Он пробирался в обход неприятеля по глухой, презлой и пречерной чаще леса. Каждый шаг — это значит преодолевай либо топь, либо вязкий гнилой валежник, либо сплетенные острые травы.
Каждое мгновение, словно петлей, задерживало ноги, но он шел. Гитлеровцы, вооруженные пулеметами и автоматами, патрулировали все шоссейные и проселочные дороги.
Он не знал — в отдалении находится его полк или идет где-то близко…
Временами его знобило, трясло. В особенности мучителен был озноб под утро, когда сырость наполняла все вокруг. Он прыгал, стараясь согреться, потому что сумрак еще не позволял идти.
И тогда-то находило самое страшное. Ему хотелось закрыть глаза и лечь, чтобы совсем не вставать. Наступит тот сладостный и длинный покой, какого никому не доводилось встречать.

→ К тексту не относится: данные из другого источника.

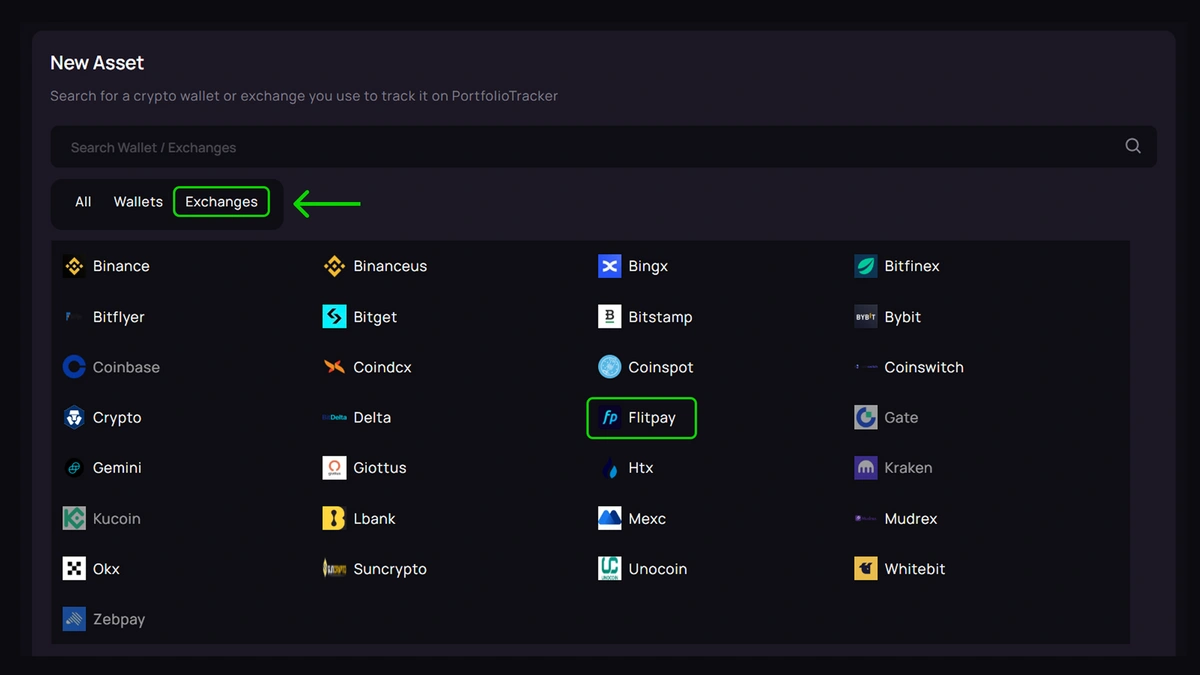
Task: Click the Binance logo icon
Action: pos(74,266)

Сон, сон, сон… Вот сейчас-то, как только появится солнце, снизойдет к тебе и сон. Мягкий, длинный, похожий на теплое течение широкой летней реки, синей-пресиней. Она понесет тебя без плеска вдоль отмелей с мелким и сухим песком.
«Днем надо спать, а идти ночью…» — шептал ему полусонный бред. «Нет. Сейчас надо идти. Днем. И всегда идти!..» — «Но ведь ночь невыносимо холодна, и, в сущности, ты, сержант, не спал уже…» — «Нет! Я спал. А если засну сейчас, днем, я уже никогда не проснусь. Меня найдут немцы…» — «Ты боишься смерти? Вздор! Ты ее никогда не боялся».